A star 215 million light-years away has been obliterated by a supermassive black hole, making it the closest observation to date of stellar spaghettification.
Spaghettification doesn’t sound very scientific, but it’s a fairly accurate description of what actually happens.
A doomed star caught in the orbit of a supermassive black hole will eventually hit a kind of gravitational sweet spot that turns everything to shit. No longer capable of keeping its physical integrity, the star begins to rapidly collapse in a process known as a fast-evolving tidal disruption event. When this happens, stellar debris bursts out from the star, forming a long, thin stream, half of which gets sucked toward the black hole; the other half is blown back into space. The thin stream eventually catches up to and slams into itself, releasing energy and forming an accretion disc. If that’s hard to visualize, here’s a handy video showing the process:
The destruction produces a bright flash of light, which astronomers can observe on Earth. A few of these events are captured each year, but new research published in Monthly Notices of the Royal Astronomical Society describes the nearest case of stellar spaghettification ever recorded, at 215 million light-years away. The event, designated AT2019qiz, was chronicled last year, and it appeared at the core of a spiral galaxy located in the Eridanus constellation. The unfortunate star was roughly the same size as our Sun, and it was torn apart by a supermassive black hole roughly 1 million times the Sun’s mass.
The event was initially captured by the Zwicky Transient Facility, with follow-up observations done with the European Southern Observatory’s Very Large Telescope, the ESO New Technology Telescope, and Harvard & Smithsonian’s MMT Observatory, among other facilities. Astronomers tracked the fading flare for six months. The new paper was led by Matt Nicholl, a research fellow at the University of Birmingham.
Spaghettified stars tend to be hard to study because they’re often clouded by copious amounts of dust and debris. Thankfully, that was not the case with AT2019qiz.

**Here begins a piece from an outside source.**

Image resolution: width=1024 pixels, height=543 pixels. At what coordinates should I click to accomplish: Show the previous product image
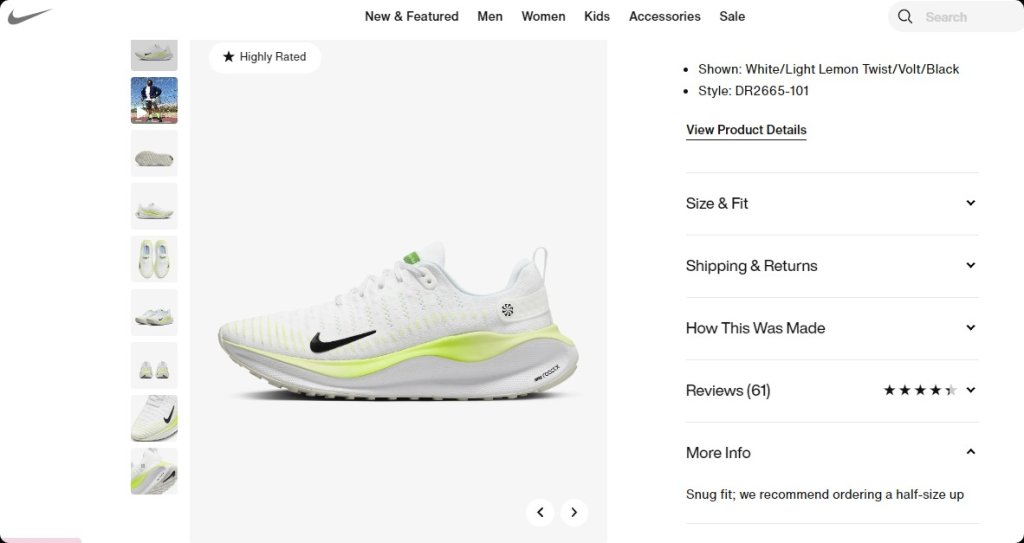click(540, 512)
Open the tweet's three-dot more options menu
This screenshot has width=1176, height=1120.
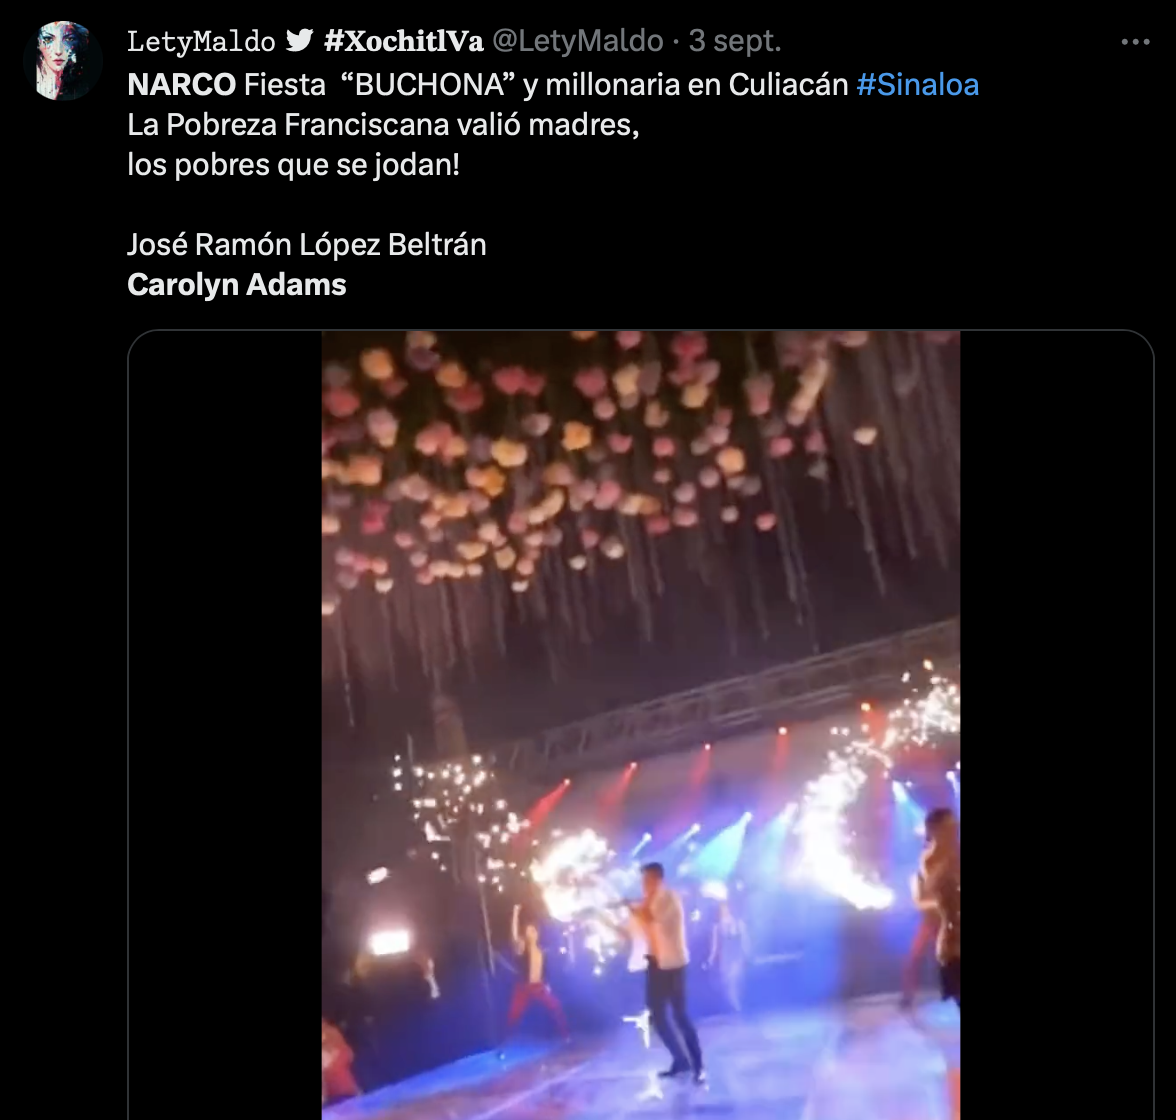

The researchers found that, “when a black hole devours a star, it can launch a powerful blast of material outwards that obstructs our view,” explained Samantha Oates, an astronomer at the University of Birmingham, in an ESO statement. In this case, however, AT2019qiz was spotted shortly after the star was ripped apart, providing a clear view of the phenomenon.
“Because we caught it early, we could actually see the curtain of dust and debris being drawn up as the black hole launched a powerful outflow of material with velocities up to 10,000 km/s [6,200 miles/second],” said study co-author and Northwestern University astronomer Kate Alexander in a Harvard & Smithsonian press release. “This is a unique ‘peek behind the curtain’ that provided the first opportunity to pinpoint the origin of the obscuring material and follow in real time how it engulfs the black hole.”
This allowed the scientists to detect the outflowing of gas as the star was torn to shreds and as its stellar material shot toward the black hole. This event, which was captured in optical, X-ray, ultraviolet, and radio spectra, will now provide an excellent case study for the ways in which matter behaves around supermassive black holes.